#!/usr/bin/env python
# coding: utf-8
#
#
#
#
# ---
# Start with [convert](https://nbviewer.jupyter.org/github/annotation/banks/blob/master/programs/convert.ipynb)
#
# ---
# # Compose
#
# This is about combining multiple TF datasets into one, and then tweaking it further.
#
# In the previous chapters of this tutorial you have learned how to add new features to an existing dataset.
#
# Here you learn how you can combine dozens of slightly heterogeneous TF data sets,
# and apply structural tweaks to the node types and features later on.
#
# The incentive to write these composition functions into Text-Fabric came from Ernst Boogert while he was
# converting between 100 and 200 works by the Church Fathers (Patristics).

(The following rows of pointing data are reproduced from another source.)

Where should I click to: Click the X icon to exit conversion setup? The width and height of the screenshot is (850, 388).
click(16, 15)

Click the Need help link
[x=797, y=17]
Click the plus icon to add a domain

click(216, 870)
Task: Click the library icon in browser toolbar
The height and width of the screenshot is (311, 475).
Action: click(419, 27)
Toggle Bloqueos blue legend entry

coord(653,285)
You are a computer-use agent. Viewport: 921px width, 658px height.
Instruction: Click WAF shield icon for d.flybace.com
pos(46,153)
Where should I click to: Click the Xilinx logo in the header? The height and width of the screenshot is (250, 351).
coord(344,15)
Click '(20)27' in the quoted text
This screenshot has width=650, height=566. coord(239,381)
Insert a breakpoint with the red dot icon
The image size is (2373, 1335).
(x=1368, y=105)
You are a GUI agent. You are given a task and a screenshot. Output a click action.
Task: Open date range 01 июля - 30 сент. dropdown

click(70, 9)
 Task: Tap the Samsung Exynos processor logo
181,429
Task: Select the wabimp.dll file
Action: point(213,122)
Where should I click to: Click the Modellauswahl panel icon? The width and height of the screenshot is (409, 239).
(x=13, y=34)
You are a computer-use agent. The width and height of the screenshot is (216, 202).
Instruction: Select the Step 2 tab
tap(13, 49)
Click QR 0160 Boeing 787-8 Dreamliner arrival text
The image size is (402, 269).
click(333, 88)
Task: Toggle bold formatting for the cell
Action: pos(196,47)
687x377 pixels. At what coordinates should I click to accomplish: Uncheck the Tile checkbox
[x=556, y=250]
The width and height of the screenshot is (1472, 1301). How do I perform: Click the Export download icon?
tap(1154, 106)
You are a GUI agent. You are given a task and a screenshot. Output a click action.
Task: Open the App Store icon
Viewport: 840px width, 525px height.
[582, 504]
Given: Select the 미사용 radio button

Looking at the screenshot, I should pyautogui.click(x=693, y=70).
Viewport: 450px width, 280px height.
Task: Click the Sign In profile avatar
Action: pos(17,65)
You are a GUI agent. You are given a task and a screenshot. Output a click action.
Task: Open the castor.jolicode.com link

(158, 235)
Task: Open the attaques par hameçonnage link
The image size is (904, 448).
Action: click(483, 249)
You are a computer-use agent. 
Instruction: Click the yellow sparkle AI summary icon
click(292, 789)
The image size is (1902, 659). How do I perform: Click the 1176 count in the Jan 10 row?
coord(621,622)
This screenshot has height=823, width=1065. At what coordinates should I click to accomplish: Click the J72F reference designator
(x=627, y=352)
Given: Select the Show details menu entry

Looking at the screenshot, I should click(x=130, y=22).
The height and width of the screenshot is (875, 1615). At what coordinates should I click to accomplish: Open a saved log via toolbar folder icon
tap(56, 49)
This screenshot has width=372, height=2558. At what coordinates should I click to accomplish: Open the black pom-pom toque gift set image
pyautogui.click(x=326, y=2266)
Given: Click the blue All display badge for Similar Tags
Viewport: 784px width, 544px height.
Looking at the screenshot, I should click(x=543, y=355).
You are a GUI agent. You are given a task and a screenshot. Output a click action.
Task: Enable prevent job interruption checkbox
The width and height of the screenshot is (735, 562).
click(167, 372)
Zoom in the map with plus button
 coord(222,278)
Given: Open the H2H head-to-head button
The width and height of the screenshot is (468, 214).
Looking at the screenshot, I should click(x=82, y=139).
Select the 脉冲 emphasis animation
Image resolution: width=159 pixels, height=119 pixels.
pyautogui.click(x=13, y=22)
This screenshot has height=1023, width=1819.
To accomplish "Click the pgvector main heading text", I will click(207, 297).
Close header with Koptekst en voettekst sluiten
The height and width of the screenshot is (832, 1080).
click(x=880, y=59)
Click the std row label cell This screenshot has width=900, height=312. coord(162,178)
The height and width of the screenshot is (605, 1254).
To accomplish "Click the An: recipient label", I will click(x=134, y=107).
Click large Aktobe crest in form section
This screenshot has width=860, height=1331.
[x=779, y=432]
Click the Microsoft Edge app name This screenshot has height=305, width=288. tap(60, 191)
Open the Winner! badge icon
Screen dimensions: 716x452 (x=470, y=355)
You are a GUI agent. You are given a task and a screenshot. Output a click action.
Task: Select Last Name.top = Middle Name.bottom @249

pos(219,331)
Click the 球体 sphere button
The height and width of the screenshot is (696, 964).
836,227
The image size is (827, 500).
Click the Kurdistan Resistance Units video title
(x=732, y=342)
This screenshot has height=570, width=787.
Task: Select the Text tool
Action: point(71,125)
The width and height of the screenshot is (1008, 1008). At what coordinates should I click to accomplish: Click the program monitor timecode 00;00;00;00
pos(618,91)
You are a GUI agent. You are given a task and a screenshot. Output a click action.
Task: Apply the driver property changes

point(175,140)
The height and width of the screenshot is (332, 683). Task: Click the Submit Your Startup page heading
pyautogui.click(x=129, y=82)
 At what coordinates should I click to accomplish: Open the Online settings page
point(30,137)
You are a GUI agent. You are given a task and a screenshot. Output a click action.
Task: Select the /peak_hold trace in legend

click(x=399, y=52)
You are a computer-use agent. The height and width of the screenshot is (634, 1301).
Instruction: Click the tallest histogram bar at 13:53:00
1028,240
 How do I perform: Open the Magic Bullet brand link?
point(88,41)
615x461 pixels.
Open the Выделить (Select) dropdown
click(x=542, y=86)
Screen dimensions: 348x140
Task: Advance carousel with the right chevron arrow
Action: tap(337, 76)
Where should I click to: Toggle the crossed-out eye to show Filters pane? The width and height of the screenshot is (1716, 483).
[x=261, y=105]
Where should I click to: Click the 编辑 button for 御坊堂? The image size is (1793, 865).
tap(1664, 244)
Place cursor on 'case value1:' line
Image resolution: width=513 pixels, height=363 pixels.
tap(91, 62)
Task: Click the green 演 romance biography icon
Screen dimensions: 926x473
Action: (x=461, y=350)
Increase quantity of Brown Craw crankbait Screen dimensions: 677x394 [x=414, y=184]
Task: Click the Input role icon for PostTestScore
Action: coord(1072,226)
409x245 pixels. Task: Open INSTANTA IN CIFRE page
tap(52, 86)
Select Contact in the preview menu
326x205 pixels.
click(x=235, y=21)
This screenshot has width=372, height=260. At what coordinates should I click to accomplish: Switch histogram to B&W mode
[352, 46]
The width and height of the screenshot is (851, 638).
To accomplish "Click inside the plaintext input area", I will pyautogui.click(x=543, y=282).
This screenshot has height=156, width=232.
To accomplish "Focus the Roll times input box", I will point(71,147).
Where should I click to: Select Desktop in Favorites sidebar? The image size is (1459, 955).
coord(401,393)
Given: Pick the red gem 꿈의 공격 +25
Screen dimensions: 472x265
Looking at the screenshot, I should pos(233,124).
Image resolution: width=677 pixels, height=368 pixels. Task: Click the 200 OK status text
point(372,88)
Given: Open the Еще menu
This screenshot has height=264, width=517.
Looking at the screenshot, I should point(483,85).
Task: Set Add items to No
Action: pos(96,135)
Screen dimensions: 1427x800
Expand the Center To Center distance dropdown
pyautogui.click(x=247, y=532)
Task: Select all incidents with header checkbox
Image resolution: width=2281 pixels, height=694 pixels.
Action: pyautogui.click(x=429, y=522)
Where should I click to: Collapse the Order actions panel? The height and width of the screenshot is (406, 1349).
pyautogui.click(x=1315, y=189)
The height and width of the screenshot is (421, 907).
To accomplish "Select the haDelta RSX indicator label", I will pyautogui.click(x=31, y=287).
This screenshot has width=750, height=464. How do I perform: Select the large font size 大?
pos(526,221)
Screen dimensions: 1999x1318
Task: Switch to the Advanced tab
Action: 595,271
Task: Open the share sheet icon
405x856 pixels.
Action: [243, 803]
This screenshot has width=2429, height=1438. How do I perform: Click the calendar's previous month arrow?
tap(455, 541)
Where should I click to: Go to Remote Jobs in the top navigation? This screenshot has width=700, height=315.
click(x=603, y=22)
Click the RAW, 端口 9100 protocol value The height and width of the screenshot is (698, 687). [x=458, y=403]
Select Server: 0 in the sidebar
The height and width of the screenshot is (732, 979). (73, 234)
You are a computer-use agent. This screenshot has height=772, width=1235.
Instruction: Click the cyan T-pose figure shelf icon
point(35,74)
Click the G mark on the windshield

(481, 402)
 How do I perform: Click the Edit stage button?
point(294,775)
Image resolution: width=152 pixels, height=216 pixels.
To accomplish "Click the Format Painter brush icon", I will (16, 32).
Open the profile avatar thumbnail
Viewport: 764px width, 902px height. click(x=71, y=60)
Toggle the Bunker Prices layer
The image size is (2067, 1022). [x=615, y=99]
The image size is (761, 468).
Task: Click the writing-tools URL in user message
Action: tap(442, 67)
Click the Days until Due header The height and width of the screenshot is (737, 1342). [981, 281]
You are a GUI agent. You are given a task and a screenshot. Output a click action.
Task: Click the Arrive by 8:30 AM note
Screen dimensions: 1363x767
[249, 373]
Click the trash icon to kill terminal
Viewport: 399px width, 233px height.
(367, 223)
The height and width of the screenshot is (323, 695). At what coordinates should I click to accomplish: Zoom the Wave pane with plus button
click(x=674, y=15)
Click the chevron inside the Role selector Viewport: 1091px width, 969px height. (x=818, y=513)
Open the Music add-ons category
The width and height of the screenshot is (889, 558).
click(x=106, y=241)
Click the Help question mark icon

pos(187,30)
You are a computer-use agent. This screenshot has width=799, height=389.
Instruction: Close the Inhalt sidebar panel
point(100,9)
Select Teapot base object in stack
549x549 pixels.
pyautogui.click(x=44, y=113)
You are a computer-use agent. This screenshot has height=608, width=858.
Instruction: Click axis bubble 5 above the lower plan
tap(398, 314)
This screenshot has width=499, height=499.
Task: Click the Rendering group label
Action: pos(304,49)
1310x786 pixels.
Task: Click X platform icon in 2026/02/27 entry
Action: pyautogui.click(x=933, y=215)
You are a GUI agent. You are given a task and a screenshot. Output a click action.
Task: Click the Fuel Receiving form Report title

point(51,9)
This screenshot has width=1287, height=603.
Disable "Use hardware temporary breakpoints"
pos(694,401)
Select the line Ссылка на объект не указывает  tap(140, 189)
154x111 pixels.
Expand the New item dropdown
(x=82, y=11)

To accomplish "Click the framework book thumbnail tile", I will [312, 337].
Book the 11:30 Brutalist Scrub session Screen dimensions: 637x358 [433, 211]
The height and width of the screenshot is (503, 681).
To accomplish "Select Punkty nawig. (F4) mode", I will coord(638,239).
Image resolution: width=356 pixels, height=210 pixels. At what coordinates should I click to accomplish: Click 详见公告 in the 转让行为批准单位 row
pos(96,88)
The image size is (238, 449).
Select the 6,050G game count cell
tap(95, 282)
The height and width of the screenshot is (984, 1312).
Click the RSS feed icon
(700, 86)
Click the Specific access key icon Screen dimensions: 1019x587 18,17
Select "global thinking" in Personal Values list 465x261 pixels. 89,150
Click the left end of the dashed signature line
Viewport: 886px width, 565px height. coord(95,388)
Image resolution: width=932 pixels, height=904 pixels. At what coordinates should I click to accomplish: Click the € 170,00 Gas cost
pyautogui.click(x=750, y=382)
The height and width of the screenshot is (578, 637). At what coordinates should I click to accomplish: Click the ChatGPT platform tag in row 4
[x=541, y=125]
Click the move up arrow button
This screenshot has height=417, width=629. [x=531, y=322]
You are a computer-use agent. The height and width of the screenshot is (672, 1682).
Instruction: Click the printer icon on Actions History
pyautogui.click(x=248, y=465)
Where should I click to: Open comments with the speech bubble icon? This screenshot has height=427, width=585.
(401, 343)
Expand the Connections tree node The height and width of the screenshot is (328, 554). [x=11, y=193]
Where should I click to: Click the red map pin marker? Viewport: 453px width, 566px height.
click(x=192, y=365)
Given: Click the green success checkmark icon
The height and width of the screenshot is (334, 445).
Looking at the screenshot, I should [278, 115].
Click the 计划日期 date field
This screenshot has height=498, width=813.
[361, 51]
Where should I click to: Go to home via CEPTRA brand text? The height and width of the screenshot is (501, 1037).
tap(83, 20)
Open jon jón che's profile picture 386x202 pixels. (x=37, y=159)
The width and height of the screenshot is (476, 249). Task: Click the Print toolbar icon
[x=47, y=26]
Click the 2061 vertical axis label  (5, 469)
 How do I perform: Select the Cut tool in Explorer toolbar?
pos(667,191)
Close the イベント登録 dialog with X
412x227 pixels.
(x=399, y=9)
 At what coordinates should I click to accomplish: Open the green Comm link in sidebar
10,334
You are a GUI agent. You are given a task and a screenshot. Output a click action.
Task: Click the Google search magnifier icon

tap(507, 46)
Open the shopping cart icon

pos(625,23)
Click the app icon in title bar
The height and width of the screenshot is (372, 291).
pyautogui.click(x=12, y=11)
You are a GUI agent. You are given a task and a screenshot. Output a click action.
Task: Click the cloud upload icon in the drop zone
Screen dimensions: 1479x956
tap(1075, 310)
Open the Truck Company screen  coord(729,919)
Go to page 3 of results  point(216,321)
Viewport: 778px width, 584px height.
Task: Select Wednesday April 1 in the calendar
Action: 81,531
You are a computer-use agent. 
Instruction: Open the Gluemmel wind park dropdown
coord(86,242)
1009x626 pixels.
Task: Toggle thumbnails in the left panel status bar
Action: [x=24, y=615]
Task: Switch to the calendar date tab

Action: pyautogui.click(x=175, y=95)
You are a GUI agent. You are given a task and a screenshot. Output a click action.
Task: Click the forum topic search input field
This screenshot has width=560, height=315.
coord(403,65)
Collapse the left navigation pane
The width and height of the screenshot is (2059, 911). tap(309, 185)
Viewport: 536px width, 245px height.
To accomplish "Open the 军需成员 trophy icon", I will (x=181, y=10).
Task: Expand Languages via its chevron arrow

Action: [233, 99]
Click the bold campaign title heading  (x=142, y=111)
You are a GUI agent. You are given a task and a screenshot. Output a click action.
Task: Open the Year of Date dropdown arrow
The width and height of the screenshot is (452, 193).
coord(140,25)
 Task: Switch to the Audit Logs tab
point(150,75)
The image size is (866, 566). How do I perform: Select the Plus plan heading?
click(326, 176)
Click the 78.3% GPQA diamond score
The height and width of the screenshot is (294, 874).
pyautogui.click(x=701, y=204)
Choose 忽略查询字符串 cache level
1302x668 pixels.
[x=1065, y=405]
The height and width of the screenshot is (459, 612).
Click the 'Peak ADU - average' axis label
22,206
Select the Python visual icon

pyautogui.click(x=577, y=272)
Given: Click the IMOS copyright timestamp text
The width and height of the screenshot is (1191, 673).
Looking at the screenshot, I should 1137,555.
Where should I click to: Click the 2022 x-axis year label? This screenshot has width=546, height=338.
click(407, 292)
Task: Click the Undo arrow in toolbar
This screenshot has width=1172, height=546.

# The conversion did a very good job in getting all the information from TEI files with different structures into TF,
# one dataset per work.
#
# Then the challenge became to combine them into one big dataset, and to merge several node types into one type,
# and several features into one.
#
# See [patristics](https://github.com/pthu/patristics).
# In[1]:
get_ipython().run_line_magic('load_ext', 'autoreload')
get_ipython().run_line_magic('autoreload', '2')
# The new functions are `collect()` and `modify()`.
# In[2]:
from tf.fabric import Fabric
from tf.dataset import modify
from tf.volumes import collect
# ## Corpus
#
# We use two copies of our example corpus Banks, present in this repository.
# ## Collect
#
# The *collect* function takes any number of directory locations, and considers each location to be the
# host of a TF data set.
#
# You can pass this list straight to the `collect()` function as the `locations` parameter,
# or you can add names to the individual corpora.
# In that case, you pass an iterable of (`name`, `location`) pairs into the `locations` parameter.
#
# Here we give the first copy the name `banks`, and the second copy the name `river`.
#
# We also specify the output location.
# In[3]:
PREFIX = "combine/input"
SUFFIX = "tf/0.2"
locations = (
("banks", f"{PREFIX}/banks1/{SUFFIX}"),
("rivers", f"{PREFIX}/banks2/{SUFFIX}"),
)
COMBINED = "combine/_temp/riverbanks"
# We are going to call the `collect()` function.
#
# But first we clear the output location.
#
# Note how you can mix a bash-shell command with your Python code.
# In[6]:
output = COMBINED
get_ipython().system('rm -rf {output}')
collect(
locations,
output,
volumeType="volume",
volumeFeature="title",
featureMeta=dict(
otext=dict(
sectionTypes="volume,chapter,line",
sectionFeatures="title,number,number",
**{"fmt:text-orig-full": "{letters} "},
),
),
)
# This function is a bit verbose in its output, but a lot happens under the hood, and if your dataset is large,
# it may take several minutes. It is pleasant to see the progress under those circumstances.
#
# But for now, we pass `silent=True`, to make everything a bit more quiet.
# In[7]:
output = COMBINED
get_ipython().system('rm -rf {output}')
collect(
locations,
output,
volumeType="volume",
volumeFeature="title",
featureMeta=dict(
otext=dict(
sectionTypes="volume,chapter,line",
sectionFeatures="title,number,number",
**{"fmt:text-orig-full": "{letters} "},
),
),
silent=True,
)
# There you are, on your file system you see the combined dataset:
# In[8]:
get_ipython().system('ls -l {output}')
# If we compare that with one of the input:
# In[9]:
get_ipython().system('ls -l {PREFIX}/banks1/{SUFFIX}')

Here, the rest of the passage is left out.